> **The input**
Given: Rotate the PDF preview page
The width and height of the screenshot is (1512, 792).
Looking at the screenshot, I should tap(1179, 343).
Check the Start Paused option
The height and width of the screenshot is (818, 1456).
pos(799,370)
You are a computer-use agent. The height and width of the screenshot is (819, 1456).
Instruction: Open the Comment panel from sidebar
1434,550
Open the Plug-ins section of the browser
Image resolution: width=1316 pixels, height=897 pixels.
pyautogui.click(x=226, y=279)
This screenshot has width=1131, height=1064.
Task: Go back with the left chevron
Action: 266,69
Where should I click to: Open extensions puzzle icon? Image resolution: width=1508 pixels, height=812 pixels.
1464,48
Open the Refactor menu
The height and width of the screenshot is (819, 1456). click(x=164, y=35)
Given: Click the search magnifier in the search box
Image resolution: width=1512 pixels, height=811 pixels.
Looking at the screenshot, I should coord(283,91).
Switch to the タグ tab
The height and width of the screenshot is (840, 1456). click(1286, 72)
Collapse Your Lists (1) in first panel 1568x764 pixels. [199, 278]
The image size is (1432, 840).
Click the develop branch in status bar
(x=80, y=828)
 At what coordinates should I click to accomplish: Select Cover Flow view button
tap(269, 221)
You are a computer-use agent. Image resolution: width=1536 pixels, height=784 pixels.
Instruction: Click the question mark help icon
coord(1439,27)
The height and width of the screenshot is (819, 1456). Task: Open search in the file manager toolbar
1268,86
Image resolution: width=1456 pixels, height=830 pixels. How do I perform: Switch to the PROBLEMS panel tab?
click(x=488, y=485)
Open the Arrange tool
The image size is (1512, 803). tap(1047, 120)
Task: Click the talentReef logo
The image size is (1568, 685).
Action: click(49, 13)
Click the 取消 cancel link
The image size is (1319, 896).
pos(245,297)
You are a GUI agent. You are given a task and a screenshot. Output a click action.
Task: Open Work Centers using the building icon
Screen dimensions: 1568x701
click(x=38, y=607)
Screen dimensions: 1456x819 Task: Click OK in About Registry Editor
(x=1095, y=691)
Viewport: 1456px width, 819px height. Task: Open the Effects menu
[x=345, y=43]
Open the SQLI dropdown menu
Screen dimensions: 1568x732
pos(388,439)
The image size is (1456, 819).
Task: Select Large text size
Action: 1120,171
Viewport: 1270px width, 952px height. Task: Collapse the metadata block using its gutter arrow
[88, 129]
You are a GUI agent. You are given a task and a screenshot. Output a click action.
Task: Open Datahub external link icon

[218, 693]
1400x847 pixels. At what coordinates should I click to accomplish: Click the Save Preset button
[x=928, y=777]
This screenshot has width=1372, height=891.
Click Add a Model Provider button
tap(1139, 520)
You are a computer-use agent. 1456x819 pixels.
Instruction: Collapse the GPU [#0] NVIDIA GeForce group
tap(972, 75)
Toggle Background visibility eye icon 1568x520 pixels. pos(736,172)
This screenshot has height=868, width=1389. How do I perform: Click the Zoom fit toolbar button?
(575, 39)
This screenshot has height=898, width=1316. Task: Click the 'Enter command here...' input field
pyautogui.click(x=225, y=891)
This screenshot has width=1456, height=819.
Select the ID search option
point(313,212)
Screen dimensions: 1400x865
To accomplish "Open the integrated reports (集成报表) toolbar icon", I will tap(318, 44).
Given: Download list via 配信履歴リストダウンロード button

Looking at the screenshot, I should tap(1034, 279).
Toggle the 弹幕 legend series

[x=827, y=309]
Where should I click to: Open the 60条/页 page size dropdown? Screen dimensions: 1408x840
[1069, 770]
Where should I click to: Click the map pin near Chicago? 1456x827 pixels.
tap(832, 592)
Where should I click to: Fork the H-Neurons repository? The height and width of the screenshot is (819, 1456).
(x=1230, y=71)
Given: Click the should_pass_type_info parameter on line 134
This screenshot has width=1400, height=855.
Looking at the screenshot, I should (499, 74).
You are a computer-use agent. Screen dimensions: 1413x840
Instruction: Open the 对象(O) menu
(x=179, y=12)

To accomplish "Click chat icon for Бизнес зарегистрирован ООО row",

> **What to produce**
The word "computer" appears in some of the lines above. Copy those lines.

> **Answer section**
You are a computer-use agent. The height and width of the screenshot is (819, 1456).
You are a computer-use agent. Image resolution: width=1536 pixels, height=784 pixels.
You are a computer-use agent. 1456x819 pixels.
You are a computer-use agent. Screen dimensions: 1413x840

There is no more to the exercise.